Try it - Return the records below exactly as they are written.

Provided data -
_ _ _

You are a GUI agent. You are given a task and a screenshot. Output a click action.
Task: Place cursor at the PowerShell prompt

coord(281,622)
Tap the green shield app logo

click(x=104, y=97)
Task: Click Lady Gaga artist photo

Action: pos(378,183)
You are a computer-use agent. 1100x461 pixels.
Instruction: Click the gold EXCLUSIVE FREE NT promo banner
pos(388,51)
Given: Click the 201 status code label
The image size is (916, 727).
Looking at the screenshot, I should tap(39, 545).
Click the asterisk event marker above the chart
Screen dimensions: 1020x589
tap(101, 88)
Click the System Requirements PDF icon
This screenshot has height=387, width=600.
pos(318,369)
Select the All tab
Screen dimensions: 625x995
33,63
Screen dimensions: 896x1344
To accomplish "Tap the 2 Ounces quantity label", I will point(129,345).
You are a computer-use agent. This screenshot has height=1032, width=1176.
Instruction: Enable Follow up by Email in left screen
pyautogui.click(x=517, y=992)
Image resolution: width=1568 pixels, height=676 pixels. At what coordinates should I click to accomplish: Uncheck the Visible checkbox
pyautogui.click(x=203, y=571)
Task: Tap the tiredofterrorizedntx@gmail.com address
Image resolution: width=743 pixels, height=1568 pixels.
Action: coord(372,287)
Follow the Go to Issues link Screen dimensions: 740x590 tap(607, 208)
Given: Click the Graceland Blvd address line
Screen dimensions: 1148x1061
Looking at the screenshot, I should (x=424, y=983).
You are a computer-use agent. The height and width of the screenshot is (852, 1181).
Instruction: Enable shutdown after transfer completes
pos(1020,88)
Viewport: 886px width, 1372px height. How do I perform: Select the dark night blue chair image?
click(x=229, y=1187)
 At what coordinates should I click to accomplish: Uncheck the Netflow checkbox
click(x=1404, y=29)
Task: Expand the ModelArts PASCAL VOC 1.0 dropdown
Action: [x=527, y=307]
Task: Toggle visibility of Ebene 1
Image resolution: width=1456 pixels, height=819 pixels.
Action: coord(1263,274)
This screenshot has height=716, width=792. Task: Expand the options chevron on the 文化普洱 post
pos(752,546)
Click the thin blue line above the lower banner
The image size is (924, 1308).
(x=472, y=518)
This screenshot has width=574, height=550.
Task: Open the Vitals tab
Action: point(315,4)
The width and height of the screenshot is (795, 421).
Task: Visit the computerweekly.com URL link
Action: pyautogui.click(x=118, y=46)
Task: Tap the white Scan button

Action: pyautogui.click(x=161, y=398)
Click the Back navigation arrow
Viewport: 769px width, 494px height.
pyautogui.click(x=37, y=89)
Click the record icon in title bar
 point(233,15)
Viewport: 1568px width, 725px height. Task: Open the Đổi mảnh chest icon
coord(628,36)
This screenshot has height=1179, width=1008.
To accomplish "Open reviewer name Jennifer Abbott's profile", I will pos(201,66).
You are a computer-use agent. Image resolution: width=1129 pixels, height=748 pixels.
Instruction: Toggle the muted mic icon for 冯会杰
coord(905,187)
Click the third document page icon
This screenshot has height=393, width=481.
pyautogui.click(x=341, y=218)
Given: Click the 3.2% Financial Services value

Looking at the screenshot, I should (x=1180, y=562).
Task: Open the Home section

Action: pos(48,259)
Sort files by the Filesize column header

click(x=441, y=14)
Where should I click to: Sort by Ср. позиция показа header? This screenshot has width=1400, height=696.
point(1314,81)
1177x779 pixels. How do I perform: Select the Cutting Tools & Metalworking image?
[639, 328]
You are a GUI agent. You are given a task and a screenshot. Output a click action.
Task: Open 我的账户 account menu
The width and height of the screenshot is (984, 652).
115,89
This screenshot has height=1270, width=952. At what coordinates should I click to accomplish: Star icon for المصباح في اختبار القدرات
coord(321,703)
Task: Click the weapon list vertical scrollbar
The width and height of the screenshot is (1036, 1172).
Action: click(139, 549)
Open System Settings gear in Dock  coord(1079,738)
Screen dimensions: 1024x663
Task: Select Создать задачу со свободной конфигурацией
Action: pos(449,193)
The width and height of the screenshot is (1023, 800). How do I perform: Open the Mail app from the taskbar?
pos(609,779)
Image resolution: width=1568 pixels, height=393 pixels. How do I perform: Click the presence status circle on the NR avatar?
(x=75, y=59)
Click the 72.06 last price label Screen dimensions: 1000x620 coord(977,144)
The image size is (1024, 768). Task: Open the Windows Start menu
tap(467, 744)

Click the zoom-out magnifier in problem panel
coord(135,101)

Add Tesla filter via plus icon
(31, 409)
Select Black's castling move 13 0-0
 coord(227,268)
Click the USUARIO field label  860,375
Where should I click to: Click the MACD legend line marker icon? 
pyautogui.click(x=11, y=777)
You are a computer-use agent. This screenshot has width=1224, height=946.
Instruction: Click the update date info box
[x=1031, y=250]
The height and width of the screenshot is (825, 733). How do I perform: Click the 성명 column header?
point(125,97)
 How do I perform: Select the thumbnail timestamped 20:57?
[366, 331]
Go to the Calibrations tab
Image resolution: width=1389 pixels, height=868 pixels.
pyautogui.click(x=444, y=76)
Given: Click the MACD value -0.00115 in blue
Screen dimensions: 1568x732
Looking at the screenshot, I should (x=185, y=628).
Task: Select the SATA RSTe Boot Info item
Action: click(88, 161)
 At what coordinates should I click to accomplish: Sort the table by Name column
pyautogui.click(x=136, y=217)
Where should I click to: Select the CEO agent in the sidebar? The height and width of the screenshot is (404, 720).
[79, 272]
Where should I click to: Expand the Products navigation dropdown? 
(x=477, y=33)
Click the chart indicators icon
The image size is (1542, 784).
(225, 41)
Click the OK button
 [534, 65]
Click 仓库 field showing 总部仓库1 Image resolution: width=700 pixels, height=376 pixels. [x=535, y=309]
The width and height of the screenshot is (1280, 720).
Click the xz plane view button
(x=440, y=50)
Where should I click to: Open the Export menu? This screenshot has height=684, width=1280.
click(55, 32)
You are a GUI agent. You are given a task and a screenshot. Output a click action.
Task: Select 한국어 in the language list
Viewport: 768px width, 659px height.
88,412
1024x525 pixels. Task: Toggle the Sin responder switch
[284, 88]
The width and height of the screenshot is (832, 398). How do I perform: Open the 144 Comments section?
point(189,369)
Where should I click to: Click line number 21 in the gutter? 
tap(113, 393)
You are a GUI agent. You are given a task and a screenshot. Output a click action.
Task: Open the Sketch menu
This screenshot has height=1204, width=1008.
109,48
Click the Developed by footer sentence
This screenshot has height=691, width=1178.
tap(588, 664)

_ _ _

Exercise solution -
You are a GUI agent. You are given a task and a screenshot. Output a click action.
Task: Place cursor at the PowerShell prompt

coord(281,622)
Tap the green shield app logo

click(x=104, y=97)
Task: Click Lady Gaga artist photo

Action: pos(378,183)
You are a computer-use agent. 1100x461 pixels.
Instruction: Click the gold EXCLUSIVE FREE NT promo banner
pos(388,51)
Given: Click the 201 status code label
The image size is (916, 727).
Looking at the screenshot, I should tap(39, 545).
Click the asterisk event marker above the chart
Screen dimensions: 1020x589
tap(101, 88)
Click the System Requirements PDF icon
This screenshot has height=387, width=600.
pos(318,369)
Select the All tab
Screen dimensions: 625x995
33,63
Screen dimensions: 896x1344
To accomplish "Tap the 2 Ounces quantity label", I will point(129,345).
You are a computer-use agent. This screenshot has height=1032, width=1176.
Instruction: Enable Follow up by Email in left screen
pyautogui.click(x=517, y=992)
Image resolution: width=1568 pixels, height=676 pixels. At what coordinates should I click to accomplish: Uncheck the Visible checkbox
pyautogui.click(x=203, y=571)
Task: Tap the tiredofterrorizedntx@gmail.com address
Image resolution: width=743 pixels, height=1568 pixels.
Action: coord(372,287)
Follow the Go to Issues link Screen dimensions: 740x590 tap(607, 208)
Given: Click the Graceland Blvd address line
Screen dimensions: 1148x1061
Looking at the screenshot, I should (x=424, y=983).
You are a computer-use agent. The height and width of the screenshot is (852, 1181).
Instruction: Enable shutdown after transfer completes
pos(1020,88)
Viewport: 886px width, 1372px height. How do I perform: Select the dark night blue chair image?
click(x=229, y=1187)
 At what coordinates should I click to accomplish: Uncheck the Netflow checkbox
click(x=1404, y=29)
Task: Expand the ModelArts PASCAL VOC 1.0 dropdown
Action: [x=527, y=307]
Task: Toggle visibility of Ebene 1
Image resolution: width=1456 pixels, height=819 pixels.
Action: coord(1263,274)
This screenshot has height=716, width=792. Task: Expand the options chevron on the 文化普洱 post
pos(752,546)
Click the thin blue line above the lower banner
The image size is (924, 1308).
(x=472, y=518)
This screenshot has width=574, height=550.
Task: Open the Vitals tab
Action: point(315,4)
The width and height of the screenshot is (795, 421).
Task: Visit the computerweekly.com URL link
Action: pyautogui.click(x=118, y=46)
Task: Tap the white Scan button

Action: pyautogui.click(x=161, y=398)
Click the Back navigation arrow
Viewport: 769px width, 494px height.
pyautogui.click(x=37, y=89)
Click the record icon in title bar
 point(233,15)
Viewport: 1568px width, 725px height. Task: Open the Đổi mảnh chest icon
coord(628,36)
This screenshot has height=1179, width=1008.
To accomplish "Open reviewer name Jennifer Abbott's profile", I will pos(201,66).
You are a computer-use agent. Image resolution: width=1129 pixels, height=748 pixels.
Instruction: Toggle the muted mic icon for 冯会杰
coord(905,187)
Click the third document page icon
This screenshot has height=393, width=481.
pyautogui.click(x=341, y=218)
Given: Click the 3.2% Financial Services value

Looking at the screenshot, I should (x=1180, y=562).
Task: Open the Home section

Action: pos(48,259)
Sort files by the Filesize column header

click(x=441, y=14)
Where should I click to: Sort by Ср. позиция показа header? This screenshot has width=1400, height=696.
point(1314,81)
1177x779 pixels. How do I perform: Select the Cutting Tools & Metalworking image?
[639, 328]
You are a GUI agent. You are given a task and a screenshot. Output a click action.
Task: Open 我的账户 account menu
The width and height of the screenshot is (984, 652).
115,89
This screenshot has height=1270, width=952. At what coordinates should I click to accomplish: Star icon for المصباح في اختبار القدرات
coord(321,703)
Task: Click the weapon list vertical scrollbar
The width and height of the screenshot is (1036, 1172).
Action: click(139, 549)
Open System Settings gear in Dock  coord(1079,738)
Screen dimensions: 1024x663
Task: Select Создать задачу со свободной конфигурацией
Action: pos(449,193)
The width and height of the screenshot is (1023, 800). How do I perform: Open the Mail app from the taskbar?
pos(609,779)
Image resolution: width=1568 pixels, height=393 pixels. How do I perform: Click the presence status circle on the NR avatar?
(x=75, y=59)
Click the 72.06 last price label Screen dimensions: 1000x620 coord(977,144)
The image size is (1024, 768). Task: Open the Windows Start menu
tap(467, 744)

Click the zoom-out magnifier in problem panel
coord(135,101)

Add Tesla filter via plus icon
(31, 409)
Select Black's castling move 13 0-0
 coord(227,268)
Click the USUARIO field label  860,375
Where should I click to: Click the MACD legend line marker icon? 
pyautogui.click(x=11, y=777)
You are a computer-use agent. This screenshot has width=1224, height=946.
Instruction: Click the update date info box
[x=1031, y=250]
The height and width of the screenshot is (825, 733). How do I perform: Click the 성명 column header?
point(125,97)
 How do I perform: Select the thumbnail timestamped 20:57?
[366, 331]
Go to the Calibrations tab
Image resolution: width=1389 pixels, height=868 pixels.
pyautogui.click(x=444, y=76)
Given: Click the MACD value -0.00115 in blue
Screen dimensions: 1568x732
Looking at the screenshot, I should (x=185, y=628).
Task: Select the SATA RSTe Boot Info item
Action: click(88, 161)
 At what coordinates should I click to accomplish: Sort the table by Name column
pyautogui.click(x=136, y=217)
Where should I click to: Select the CEO agent in the sidebar? The height and width of the screenshot is (404, 720).
[79, 272]
Where should I click to: Expand the Products navigation dropdown? 
(x=477, y=33)
Click the chart indicators icon
The image size is (1542, 784).
(225, 41)
Click the OK button
 [534, 65]
Click 仓库 field showing 总部仓库1 Image resolution: width=700 pixels, height=376 pixels. [x=535, y=309]
The width and height of the screenshot is (1280, 720).
Click the xz plane view button
(x=440, y=50)
Where should I click to: Open the Export menu? This screenshot has height=684, width=1280.
click(55, 32)
You are a GUI agent. You are given a task and a screenshot. Output a click action.
Task: Select 한국어 in the language list
Viewport: 768px width, 659px height.
88,412
1024x525 pixels. Task: Toggle the Sin responder switch
[284, 88]
The width and height of the screenshot is (832, 398). How do I perform: Open the 144 Comments section?
point(189,369)
Where should I click to: Click line number 21 in the gutter? 
tap(113, 393)
You are a GUI agent. You are given a task and a screenshot. Output a click action.
Task: Open the Sketch menu
This screenshot has height=1204, width=1008.
109,48
Click the Developed by footer sentence
This screenshot has height=691, width=1178.
tap(588, 664)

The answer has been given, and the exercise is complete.